Lo más valioso de la llegada de Johnny Marr como solista es que su trabajo no cae en los buenos y malos recuerdos de The Smiths, mucho menos en un esfuerzo salvaje por sonar innovador y encontrar el hilo negro del 2013. Con The Messenger, el músico de Manchester nos muestra cómo regresar a casa y dejarse influenciar por la actualidad, no sacrifica el buen gusto y la clase con la que busca sorprendernos. De hecho, aunque suena clásico y nuevo al mismo tiempo, es un disco que con mucha dignidad logra posicionar a Marr como un músico maduro, aventurado y gustoso de recordar.

Algo interesante de este álbum es que desde su inicio nos adentra en un mundo que abarca las diferentes etapas de Johnny Marr, desde canciones como “European Me” que lo muestran muy cercano a sus momentos en The Smiths, hasta “Upstars”, una canción que indudablemente suena más moderna y más apegada a la melodías indie de nuestros tiempos. También nos regala destellos de Modest Mouse en canciones como “Generate Generate” y “Sun & Moon”, donde la energía de las guitarras y los redobles de batería son más determinantes. Todo esto, en su propio estilo y sin dejar de sonar a él mismo.

El track que le da nombre al disco es, con toda la intención, uno de los grandes momentos del álbum. Se trata de una canción poderosa que incluye todas las etapas de las que he estado hablando. Aquí, la voz de Johnny Marr regresa hasta los años 60’s y se mezcla con la melancolía que le hemos escuchado desde que lo conocimos. Se percibe una retrospectiva con la que se siente cómodo y que nos quiere transmitir a quienes lo escuchamos, incluso también en sus últimas canciones, “New Time Velocity” y “Word Starts Attack”, donde el músico de Manchester dejó salir lo mejor de sus letras.

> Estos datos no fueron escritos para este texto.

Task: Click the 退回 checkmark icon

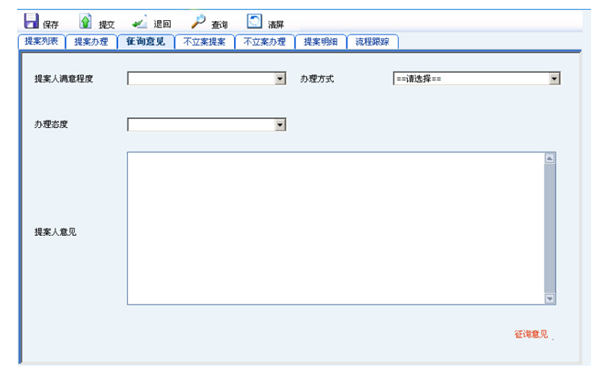Action: (139, 22)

The Messenger es un disco que sin evidenciar una lucha forzada, logra hacer sonar a Johnny Marr como lo que es: un músico que ha hecho música para distintas generaciones y que se mantiene curioso. No ha logrado despegarse de sus raíces, tampoco de sus influencias musicales, pero quién quiere eso cuando tiene ganas de escuchar un disco con buenas guitarras y baterías, que no suene pretencioso ni demasiado moderno.